### [TRY IT]
Please reproduce each line of the data below exactly as shown.
---- RECORD SET
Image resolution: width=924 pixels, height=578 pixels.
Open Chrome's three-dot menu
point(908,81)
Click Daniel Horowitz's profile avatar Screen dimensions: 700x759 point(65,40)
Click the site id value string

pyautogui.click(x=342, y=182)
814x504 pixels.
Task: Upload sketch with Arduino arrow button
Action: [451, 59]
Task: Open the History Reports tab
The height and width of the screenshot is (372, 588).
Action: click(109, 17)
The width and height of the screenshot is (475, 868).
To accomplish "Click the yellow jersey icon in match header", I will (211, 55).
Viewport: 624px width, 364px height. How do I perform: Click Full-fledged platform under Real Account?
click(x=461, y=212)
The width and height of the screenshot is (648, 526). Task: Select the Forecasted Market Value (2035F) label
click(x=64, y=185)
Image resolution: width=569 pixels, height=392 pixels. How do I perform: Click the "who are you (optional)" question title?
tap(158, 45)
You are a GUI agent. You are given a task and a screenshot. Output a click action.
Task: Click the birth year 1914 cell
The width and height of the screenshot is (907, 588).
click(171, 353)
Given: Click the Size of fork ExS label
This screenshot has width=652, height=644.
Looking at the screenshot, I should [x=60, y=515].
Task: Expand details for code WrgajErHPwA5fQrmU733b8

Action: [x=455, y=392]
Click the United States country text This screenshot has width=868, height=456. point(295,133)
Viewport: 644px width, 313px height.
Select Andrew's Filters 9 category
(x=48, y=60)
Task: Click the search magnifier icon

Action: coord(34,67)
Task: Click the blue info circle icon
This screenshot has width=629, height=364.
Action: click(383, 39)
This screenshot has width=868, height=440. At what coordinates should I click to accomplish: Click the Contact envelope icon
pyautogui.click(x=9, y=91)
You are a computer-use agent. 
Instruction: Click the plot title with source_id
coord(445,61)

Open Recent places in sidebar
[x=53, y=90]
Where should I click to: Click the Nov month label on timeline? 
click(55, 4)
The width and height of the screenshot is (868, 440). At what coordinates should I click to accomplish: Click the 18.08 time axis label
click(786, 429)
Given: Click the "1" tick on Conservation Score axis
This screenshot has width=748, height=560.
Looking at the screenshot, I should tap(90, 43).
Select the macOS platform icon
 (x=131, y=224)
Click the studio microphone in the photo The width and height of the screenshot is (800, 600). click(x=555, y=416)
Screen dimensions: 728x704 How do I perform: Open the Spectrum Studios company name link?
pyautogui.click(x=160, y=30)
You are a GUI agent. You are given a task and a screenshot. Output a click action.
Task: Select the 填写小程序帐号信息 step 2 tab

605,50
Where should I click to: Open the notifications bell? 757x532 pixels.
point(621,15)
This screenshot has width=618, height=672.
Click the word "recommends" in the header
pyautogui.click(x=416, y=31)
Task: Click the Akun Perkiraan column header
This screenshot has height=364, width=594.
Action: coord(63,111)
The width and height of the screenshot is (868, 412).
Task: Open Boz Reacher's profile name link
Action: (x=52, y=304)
--------
### [TASK RESPONSE]
Image resolution: width=924 pixels, height=578 pixels.
Open Chrome's three-dot menu
point(908,81)
Click Daniel Horowitz's profile avatar Screen dimensions: 700x759 point(65,40)
Click the site id value string

pyautogui.click(x=342, y=182)
814x504 pixels.
Task: Upload sketch with Arduino arrow button
Action: [451, 59]
Task: Open the History Reports tab
The height and width of the screenshot is (372, 588).
Action: click(109, 17)
The width and height of the screenshot is (475, 868).
To accomplish "Click the yellow jersey icon in match header", I will (211, 55).
Viewport: 624px width, 364px height. How do I perform: Click Full-fledged platform under Real Account?
click(x=461, y=212)
The width and height of the screenshot is (648, 526). Task: Select the Forecasted Market Value (2035F) label
click(x=64, y=185)
Image resolution: width=569 pixels, height=392 pixels. How do I perform: Click the "who are you (optional)" question title?
tap(158, 45)
You are a GUI agent. You are given a task and a screenshot. Output a click action.
Task: Click the birth year 1914 cell
The width and height of the screenshot is (907, 588).
click(171, 353)
Given: Click the Size of fork ExS label
This screenshot has width=652, height=644.
Looking at the screenshot, I should [x=60, y=515].
Task: Expand details for code WrgajErHPwA5fQrmU733b8

Action: [x=455, y=392]
Click the United States country text This screenshot has width=868, height=456. point(295,133)
Viewport: 644px width, 313px height.
Select Andrew's Filters 9 category
(x=48, y=60)
Task: Click the search magnifier icon

Action: coord(34,67)
Task: Click the blue info circle icon
This screenshot has width=629, height=364.
Action: click(383, 39)
This screenshot has width=868, height=440. At what coordinates should I click to accomplish: Click the Contact envelope icon
pyautogui.click(x=9, y=91)
You are a computer-use agent. 
Instruction: Click the plot title with source_id
coord(445,61)

Open Recent places in sidebar
[x=53, y=90]
Where should I click to: Click the Nov month label on timeline? 
click(55, 4)
The width and height of the screenshot is (868, 440). At what coordinates should I click to accomplish: Click the 18.08 time axis label
click(786, 429)
Given: Click the "1" tick on Conservation Score axis
This screenshot has width=748, height=560.
Looking at the screenshot, I should tap(90, 43).
Select the macOS platform icon
 (x=131, y=224)
Click the studio microphone in the photo The width and height of the screenshot is (800, 600). click(x=555, y=416)
Screen dimensions: 728x704 How do I perform: Open the Spectrum Studios company name link?
pyautogui.click(x=160, y=30)
You are a GUI agent. You are given a task and a screenshot. Output a click action.
Task: Select the 填写小程序帐号信息 step 2 tab

605,50
Where should I click to: Open the notifications bell? 757x532 pixels.
point(621,15)
This screenshot has width=618, height=672.
Click the word "recommends" in the header
pyautogui.click(x=416, y=31)
Task: Click the Akun Perkiraan column header
This screenshot has height=364, width=594.
Action: coord(63,111)
The width and height of the screenshot is (868, 412).
Task: Open Boz Reacher's profile name link
Action: (x=52, y=304)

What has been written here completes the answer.